Records for locating described items
• • • • •

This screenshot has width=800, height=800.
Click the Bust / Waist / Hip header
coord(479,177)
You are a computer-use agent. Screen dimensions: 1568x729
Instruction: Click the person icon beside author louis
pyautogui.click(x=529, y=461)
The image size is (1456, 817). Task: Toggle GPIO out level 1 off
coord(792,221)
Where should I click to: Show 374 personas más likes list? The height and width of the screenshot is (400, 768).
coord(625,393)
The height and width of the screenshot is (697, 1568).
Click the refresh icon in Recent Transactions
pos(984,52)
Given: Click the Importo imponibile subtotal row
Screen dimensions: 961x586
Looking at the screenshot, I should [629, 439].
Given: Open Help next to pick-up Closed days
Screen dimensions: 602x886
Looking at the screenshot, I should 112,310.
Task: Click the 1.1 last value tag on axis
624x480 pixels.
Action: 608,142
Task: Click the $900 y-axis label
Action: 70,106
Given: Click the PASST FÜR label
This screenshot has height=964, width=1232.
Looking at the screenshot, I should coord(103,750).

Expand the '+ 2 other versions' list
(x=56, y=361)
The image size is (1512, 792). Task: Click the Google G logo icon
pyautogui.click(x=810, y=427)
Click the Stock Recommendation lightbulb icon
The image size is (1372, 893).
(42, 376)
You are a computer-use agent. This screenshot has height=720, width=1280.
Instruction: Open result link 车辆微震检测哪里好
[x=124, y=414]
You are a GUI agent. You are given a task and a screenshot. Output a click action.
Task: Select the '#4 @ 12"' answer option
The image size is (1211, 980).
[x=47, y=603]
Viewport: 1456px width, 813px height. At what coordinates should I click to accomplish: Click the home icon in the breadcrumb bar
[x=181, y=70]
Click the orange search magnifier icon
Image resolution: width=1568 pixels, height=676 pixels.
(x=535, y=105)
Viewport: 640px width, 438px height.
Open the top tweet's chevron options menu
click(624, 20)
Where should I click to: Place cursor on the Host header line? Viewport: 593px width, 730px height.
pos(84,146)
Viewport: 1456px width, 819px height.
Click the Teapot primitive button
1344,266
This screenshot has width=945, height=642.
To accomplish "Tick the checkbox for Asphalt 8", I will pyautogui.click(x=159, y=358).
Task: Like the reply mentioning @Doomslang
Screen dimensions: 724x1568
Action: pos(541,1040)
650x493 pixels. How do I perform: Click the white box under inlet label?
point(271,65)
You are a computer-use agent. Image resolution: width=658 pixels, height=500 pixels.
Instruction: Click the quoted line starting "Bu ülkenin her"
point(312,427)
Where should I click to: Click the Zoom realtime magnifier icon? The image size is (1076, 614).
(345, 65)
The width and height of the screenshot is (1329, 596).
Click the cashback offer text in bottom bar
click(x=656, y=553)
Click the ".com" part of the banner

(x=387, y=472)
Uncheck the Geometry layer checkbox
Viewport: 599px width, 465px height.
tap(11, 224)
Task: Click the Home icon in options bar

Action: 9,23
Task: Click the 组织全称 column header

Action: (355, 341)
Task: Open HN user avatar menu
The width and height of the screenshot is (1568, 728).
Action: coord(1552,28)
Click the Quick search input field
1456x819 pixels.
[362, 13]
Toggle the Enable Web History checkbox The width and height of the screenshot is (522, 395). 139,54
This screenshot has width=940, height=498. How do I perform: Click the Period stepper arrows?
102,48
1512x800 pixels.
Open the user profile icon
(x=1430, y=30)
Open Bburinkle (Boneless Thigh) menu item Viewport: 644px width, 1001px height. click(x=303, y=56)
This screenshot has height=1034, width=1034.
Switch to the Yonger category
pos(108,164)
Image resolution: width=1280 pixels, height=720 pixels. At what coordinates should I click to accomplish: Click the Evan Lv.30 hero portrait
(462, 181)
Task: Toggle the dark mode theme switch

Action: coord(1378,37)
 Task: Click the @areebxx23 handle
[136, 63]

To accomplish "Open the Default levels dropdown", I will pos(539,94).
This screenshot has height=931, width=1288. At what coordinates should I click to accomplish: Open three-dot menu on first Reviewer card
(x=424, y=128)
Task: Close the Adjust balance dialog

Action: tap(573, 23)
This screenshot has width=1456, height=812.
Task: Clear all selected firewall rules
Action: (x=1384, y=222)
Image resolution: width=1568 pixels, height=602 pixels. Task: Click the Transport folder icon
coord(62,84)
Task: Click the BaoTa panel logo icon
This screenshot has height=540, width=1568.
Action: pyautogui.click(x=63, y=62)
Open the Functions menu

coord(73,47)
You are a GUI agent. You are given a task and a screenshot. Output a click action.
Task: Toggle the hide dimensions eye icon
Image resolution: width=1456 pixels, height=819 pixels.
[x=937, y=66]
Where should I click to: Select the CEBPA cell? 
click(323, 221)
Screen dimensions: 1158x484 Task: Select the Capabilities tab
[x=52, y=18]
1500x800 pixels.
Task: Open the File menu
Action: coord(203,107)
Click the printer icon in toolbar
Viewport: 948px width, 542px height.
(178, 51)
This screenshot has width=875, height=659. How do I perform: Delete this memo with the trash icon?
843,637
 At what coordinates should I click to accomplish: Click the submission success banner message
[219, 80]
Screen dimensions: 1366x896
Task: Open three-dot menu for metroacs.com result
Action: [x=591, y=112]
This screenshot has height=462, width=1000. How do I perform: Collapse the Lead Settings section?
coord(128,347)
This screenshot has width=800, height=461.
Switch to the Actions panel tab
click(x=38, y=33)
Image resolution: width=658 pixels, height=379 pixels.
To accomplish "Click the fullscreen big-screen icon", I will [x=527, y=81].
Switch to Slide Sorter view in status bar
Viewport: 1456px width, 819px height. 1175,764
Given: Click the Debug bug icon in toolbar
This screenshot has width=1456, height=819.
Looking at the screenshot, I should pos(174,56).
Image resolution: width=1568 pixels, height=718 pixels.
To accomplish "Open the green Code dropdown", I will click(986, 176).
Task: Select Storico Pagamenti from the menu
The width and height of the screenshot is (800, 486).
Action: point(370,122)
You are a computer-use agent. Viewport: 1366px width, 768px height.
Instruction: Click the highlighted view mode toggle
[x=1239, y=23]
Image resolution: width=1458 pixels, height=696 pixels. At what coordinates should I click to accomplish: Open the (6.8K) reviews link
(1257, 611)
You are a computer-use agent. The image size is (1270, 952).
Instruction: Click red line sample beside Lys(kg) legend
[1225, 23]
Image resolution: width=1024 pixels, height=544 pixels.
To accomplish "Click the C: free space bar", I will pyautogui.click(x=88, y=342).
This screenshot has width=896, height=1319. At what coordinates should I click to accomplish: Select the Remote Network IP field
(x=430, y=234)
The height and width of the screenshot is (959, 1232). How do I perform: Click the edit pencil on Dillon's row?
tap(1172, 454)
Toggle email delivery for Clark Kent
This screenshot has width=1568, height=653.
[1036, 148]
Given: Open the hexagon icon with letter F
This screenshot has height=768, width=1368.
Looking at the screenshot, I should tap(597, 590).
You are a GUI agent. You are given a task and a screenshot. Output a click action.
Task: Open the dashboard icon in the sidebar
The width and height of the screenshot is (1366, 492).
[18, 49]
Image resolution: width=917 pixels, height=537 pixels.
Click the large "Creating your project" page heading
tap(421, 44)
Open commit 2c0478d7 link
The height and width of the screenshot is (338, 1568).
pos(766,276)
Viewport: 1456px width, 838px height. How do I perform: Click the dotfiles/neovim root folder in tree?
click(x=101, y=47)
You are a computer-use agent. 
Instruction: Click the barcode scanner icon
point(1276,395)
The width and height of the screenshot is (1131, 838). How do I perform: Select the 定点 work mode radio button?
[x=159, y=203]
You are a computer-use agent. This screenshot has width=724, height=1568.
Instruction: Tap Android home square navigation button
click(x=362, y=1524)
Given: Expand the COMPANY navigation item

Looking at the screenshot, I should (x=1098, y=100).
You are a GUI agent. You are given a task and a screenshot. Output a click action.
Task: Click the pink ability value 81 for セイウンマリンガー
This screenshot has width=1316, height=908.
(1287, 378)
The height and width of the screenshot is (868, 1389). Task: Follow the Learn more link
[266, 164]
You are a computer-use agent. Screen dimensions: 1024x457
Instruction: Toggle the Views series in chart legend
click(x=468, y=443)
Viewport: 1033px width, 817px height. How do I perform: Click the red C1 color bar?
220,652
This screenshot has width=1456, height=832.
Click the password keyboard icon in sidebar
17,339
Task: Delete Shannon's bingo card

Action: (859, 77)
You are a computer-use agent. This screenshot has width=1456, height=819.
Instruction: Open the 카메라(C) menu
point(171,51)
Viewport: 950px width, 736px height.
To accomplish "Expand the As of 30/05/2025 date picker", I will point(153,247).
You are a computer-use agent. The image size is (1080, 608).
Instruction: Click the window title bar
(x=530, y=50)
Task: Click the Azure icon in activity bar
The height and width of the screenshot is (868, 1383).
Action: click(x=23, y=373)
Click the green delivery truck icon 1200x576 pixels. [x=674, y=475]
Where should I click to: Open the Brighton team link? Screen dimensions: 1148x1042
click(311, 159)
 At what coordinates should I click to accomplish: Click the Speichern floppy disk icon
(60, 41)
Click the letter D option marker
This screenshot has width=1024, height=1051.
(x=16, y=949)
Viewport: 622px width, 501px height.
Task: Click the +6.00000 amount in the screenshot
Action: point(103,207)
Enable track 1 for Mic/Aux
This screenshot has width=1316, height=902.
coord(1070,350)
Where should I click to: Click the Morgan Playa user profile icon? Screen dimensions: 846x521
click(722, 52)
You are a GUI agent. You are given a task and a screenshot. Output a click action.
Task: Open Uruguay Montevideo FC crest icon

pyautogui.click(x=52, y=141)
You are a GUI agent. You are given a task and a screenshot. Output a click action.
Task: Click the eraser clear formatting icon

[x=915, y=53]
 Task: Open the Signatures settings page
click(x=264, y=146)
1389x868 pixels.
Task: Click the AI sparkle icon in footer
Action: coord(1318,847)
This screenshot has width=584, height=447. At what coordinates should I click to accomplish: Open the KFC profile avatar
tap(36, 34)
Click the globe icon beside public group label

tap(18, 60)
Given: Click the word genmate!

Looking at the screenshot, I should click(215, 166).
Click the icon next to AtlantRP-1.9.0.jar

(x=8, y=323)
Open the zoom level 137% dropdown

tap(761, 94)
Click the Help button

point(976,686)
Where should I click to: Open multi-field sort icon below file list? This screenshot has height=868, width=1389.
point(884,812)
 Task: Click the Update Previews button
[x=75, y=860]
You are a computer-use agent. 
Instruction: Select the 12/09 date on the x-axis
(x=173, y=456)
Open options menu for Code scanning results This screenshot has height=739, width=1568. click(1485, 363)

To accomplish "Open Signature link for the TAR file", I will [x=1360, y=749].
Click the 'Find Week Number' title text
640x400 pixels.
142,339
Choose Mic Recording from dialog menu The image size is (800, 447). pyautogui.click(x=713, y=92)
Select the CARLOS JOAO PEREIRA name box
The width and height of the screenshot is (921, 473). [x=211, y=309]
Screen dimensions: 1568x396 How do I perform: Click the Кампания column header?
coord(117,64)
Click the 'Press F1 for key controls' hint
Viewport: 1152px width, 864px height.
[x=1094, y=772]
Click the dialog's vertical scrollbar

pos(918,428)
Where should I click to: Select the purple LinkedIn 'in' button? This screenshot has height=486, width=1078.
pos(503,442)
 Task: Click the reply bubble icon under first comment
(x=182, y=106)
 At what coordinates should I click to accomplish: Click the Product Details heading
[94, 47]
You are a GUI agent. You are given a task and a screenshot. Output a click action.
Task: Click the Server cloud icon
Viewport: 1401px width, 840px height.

• • • • •

**OBJECTIVE**
Rewrite the stretch from the start of the records through the line containing "click(624, 20)", switching "Instruction" to "Command" and leaving everything else unchanged.

**RESULT FOR THIS TASK**
This screenshot has width=800, height=800.
Click the Bust / Waist / Hip header
coord(479,177)
You are a computer-use agent. Screen dimensions: 1568x729
Command: Click the person icon beside author louis
pyautogui.click(x=529, y=461)
The image size is (1456, 817). Task: Toggle GPIO out level 1 off
coord(792,221)
Where should I click to: Show 374 personas más likes list? The height and width of the screenshot is (400, 768).
coord(625,393)
The height and width of the screenshot is (697, 1568).
Click the refresh icon in Recent Transactions
pos(984,52)
Given: Click the Importo imponibile subtotal row
Screen dimensions: 961x586
Looking at the screenshot, I should [629, 439].
Given: Open Help next to pick-up Closed days
Screen dimensions: 602x886
Looking at the screenshot, I should 112,310.
Task: Click the 1.1 last value tag on axis
624x480 pixels.
Action: 608,142
Task: Click the $900 y-axis label
Action: 70,106
Given: Click the PASST FÜR label
This screenshot has height=964, width=1232.
Looking at the screenshot, I should coord(103,750).

Expand the '+ 2 other versions' list
(x=56, y=361)
The image size is (1512, 792). Task: Click the Google G logo icon
pyautogui.click(x=810, y=427)
Click the Stock Recommendation lightbulb icon
The image size is (1372, 893).
(42, 376)
You are a computer-use agent. This screenshot has height=720, width=1280.
Command: Open result link 车辆微震检测哪里好
[x=124, y=414]
You are a GUI agent. You are given a task and a screenshot. Output a click action.
Task: Select the '#4 @ 12"' answer option
The image size is (1211, 980).
[x=47, y=603]
Viewport: 1456px width, 813px height. At what coordinates should I click to accomplish: Click the home icon in the breadcrumb bar
[x=181, y=70]
Click the orange search magnifier icon
Image resolution: width=1568 pixels, height=676 pixels.
(x=535, y=105)
Viewport: 640px width, 438px height.
Open the top tweet's chevron options menu
click(624, 20)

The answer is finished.